- What you need to do
Beneath this task are records; print exactly the stretch of them from the line with "Toggle the center panel layout view" through the line with "Viewport: 797px width, 802px height.", both ends included.
------ Input records ------
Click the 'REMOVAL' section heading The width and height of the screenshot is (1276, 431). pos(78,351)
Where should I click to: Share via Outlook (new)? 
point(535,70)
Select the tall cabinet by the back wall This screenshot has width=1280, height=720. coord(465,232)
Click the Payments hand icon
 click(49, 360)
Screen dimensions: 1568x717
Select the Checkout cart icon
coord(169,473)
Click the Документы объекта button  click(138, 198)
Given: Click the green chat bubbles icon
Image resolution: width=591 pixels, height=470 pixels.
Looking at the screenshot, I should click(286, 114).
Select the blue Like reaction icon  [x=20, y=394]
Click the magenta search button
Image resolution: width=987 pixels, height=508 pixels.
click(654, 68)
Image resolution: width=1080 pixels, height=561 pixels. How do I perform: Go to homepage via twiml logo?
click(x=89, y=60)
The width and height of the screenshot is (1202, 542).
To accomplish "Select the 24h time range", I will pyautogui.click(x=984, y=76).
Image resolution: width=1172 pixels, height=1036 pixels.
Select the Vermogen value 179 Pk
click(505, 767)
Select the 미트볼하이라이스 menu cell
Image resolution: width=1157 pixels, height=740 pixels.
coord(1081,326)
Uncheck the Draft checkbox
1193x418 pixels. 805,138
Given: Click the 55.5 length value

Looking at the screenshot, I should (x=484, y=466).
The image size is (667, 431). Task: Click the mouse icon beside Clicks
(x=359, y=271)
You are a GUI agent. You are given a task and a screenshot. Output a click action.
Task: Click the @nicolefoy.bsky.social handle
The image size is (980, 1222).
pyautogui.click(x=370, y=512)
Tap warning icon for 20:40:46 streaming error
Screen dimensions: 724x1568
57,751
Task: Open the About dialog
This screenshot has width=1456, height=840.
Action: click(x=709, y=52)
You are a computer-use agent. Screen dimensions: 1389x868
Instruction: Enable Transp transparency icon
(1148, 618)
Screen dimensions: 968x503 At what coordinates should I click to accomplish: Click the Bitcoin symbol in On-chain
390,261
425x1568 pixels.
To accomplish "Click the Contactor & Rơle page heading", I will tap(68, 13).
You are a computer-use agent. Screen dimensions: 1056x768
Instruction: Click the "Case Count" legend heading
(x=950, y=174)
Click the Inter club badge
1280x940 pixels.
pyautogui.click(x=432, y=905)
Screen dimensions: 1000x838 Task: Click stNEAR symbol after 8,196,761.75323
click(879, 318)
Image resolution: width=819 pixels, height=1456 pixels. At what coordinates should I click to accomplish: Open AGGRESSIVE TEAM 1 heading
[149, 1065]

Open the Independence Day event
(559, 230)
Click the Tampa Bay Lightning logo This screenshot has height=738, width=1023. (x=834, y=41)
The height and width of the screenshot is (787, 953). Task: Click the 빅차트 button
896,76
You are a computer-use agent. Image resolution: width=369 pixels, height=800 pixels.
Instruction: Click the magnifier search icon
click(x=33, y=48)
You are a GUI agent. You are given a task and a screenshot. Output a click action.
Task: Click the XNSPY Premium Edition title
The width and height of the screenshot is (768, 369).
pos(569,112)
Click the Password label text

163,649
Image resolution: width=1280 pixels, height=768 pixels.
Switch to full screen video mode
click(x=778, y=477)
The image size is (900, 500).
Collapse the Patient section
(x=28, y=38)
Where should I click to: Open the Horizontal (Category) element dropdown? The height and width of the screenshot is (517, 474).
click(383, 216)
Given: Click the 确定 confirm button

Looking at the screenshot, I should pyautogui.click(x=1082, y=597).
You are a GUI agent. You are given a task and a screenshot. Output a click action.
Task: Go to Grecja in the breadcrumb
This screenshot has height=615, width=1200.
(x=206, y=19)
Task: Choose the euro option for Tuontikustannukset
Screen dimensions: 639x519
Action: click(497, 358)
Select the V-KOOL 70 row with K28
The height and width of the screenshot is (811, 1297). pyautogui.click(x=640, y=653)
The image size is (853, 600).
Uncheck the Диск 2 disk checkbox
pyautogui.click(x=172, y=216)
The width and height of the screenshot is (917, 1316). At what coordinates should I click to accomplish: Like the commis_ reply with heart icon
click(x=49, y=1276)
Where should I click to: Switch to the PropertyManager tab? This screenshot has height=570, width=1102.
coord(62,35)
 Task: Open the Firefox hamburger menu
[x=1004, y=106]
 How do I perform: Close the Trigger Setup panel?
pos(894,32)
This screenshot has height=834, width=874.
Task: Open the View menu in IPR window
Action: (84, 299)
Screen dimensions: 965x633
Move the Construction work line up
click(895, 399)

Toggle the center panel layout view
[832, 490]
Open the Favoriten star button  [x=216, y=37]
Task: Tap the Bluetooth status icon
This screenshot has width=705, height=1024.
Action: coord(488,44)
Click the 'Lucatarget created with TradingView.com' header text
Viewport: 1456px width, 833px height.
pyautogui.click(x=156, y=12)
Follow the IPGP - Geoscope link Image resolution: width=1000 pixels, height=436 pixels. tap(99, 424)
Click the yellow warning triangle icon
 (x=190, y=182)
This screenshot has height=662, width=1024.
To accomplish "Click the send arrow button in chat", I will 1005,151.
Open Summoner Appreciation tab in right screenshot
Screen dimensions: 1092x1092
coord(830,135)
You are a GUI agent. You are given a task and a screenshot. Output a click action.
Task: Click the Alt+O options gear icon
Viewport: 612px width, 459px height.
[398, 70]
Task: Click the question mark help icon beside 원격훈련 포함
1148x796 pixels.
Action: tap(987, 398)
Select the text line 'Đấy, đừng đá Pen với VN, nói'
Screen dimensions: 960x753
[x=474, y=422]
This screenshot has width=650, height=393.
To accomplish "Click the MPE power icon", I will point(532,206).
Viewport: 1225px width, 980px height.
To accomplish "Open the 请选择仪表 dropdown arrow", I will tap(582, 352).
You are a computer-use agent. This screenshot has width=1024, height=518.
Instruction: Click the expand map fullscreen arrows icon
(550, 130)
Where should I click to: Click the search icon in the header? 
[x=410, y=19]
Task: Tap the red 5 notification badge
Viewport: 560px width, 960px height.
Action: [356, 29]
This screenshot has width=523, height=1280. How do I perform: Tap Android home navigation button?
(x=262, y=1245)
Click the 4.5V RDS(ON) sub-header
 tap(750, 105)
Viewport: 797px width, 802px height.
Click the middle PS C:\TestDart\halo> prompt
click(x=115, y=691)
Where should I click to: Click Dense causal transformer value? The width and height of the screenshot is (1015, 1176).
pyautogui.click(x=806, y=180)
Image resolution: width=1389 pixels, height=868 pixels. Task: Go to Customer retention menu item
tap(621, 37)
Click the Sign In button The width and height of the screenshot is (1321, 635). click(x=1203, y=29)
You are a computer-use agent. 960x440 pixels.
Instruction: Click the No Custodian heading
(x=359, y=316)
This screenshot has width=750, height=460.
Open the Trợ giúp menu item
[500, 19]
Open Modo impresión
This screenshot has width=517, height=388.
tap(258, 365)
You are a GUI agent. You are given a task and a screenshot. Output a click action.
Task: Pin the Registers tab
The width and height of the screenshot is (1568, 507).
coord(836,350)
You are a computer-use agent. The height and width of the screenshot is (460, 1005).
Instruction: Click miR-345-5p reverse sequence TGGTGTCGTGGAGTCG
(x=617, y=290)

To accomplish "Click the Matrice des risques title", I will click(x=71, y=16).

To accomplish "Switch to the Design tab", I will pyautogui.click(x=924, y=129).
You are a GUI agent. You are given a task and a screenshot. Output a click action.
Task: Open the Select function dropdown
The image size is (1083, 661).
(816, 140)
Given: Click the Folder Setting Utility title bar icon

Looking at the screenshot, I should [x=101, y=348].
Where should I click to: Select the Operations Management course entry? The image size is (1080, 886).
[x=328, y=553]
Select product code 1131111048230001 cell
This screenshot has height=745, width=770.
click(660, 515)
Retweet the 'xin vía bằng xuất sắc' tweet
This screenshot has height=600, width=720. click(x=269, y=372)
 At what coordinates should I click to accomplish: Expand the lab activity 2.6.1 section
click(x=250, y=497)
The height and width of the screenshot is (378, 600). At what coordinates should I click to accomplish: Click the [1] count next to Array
------
- Response
Toggle the center panel layout view
[832, 490]
Open the Favoriten star button  [x=216, y=37]
Task: Tap the Bluetooth status icon
This screenshot has width=705, height=1024.
Action: coord(488,44)
Click the 'Lucatarget created with TradingView.com' header text
Viewport: 1456px width, 833px height.
pyautogui.click(x=156, y=12)
Follow the IPGP - Geoscope link Image resolution: width=1000 pixels, height=436 pixels. tap(99, 424)
Click the yellow warning triangle icon
 (x=190, y=182)
This screenshot has height=662, width=1024.
To accomplish "Click the send arrow button in chat", I will 1005,151.
Open Summoner Appreciation tab in right screenshot
Screen dimensions: 1092x1092
coord(830,135)
You are a GUI agent. You are given a task and a screenshot. Output a click action.
Task: Click the Alt+O options gear icon
Viewport: 612px width, 459px height.
[398, 70]
Task: Click the question mark help icon beside 원격훈련 포함
1148x796 pixels.
Action: tap(987, 398)
Select the text line 'Đấy, đừng đá Pen với VN, nói'
Screen dimensions: 960x753
[x=474, y=422]
This screenshot has width=650, height=393.
To accomplish "Click the MPE power icon", I will point(532,206).
Viewport: 1225px width, 980px height.
To accomplish "Open the 请选择仪表 dropdown arrow", I will tap(582, 352).
You are a computer-use agent. This screenshot has width=1024, height=518.
Instruction: Click the expand map fullscreen arrows icon
(550, 130)
Where should I click to: Click the search icon in the header? 
[x=410, y=19]
Task: Tap the red 5 notification badge
Viewport: 560px width, 960px height.
Action: [356, 29]
This screenshot has width=523, height=1280. How do I perform: Tap Android home navigation button?
(x=262, y=1245)
Click the 4.5V RDS(ON) sub-header
 tap(750, 105)
Viewport: 797px width, 802px height.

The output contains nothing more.